═════ Records for the task
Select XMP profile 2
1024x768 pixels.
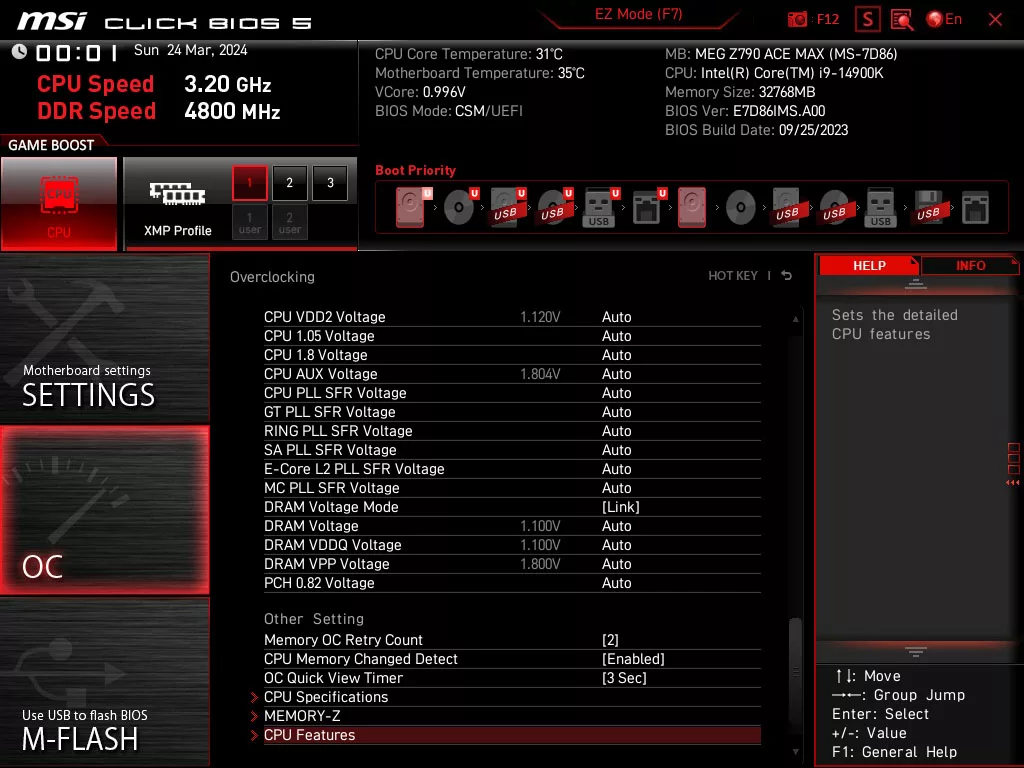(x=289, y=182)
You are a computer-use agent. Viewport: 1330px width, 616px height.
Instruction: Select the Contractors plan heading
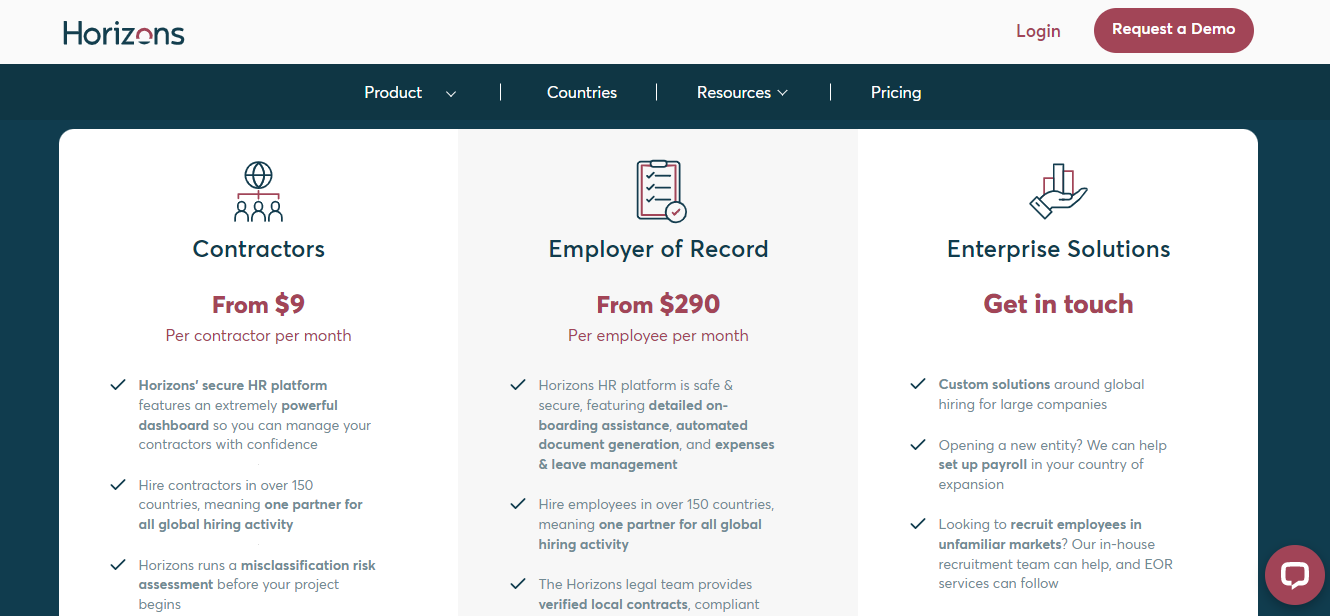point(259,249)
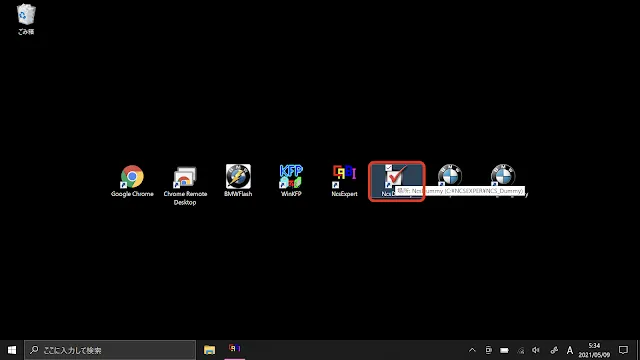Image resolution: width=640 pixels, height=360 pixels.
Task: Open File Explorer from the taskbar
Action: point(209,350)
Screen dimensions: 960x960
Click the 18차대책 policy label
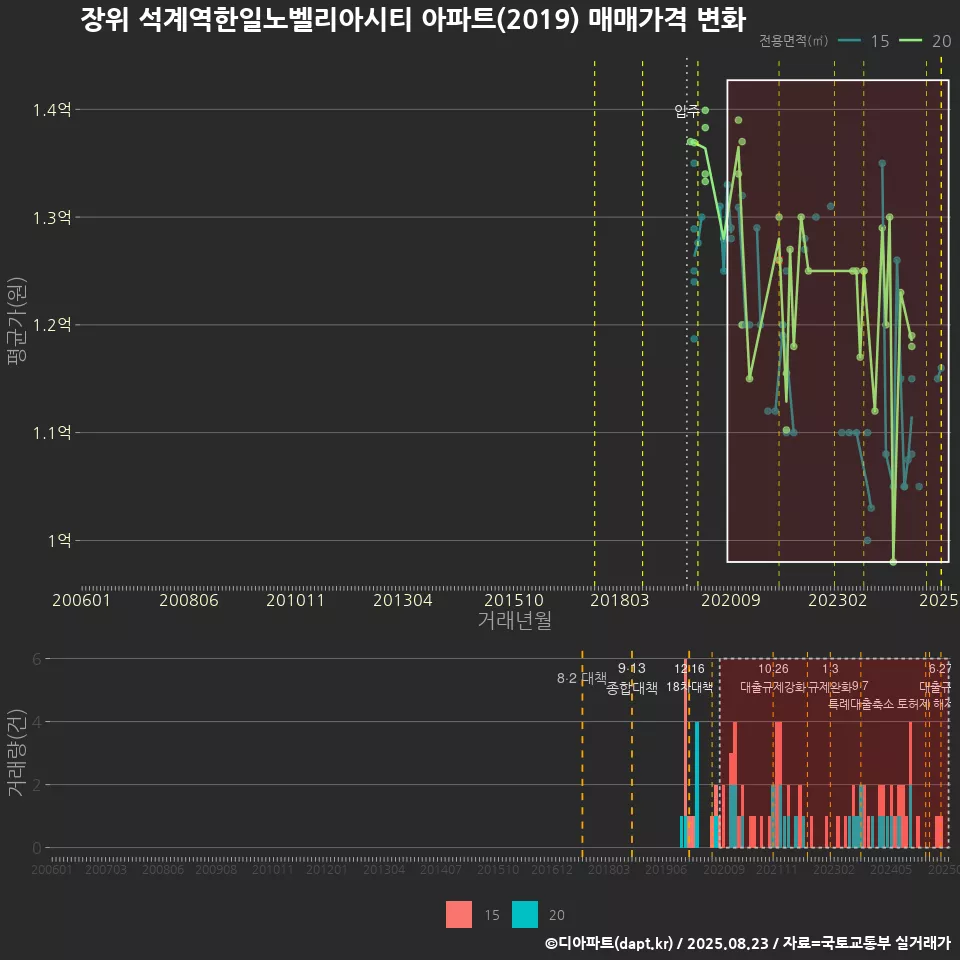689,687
══════════
__What this task involves__: Please set down the data above exactly as given, leaving every picture out.

__Result for this exercise__:
Select XMP profile 2
1024x768 pixels.
(x=289, y=182)
You are a computer-use agent. Viewport: 1330px width, 616px height.
Instruction: Select the Contractors plan heading
point(259,249)
Image resolution: width=640 pixels, height=360 pixels.
Task: Open File Explorer from the taskbar
Action: point(209,350)
Screen dimensions: 960x960
Click the 18차대책 policy label
689,687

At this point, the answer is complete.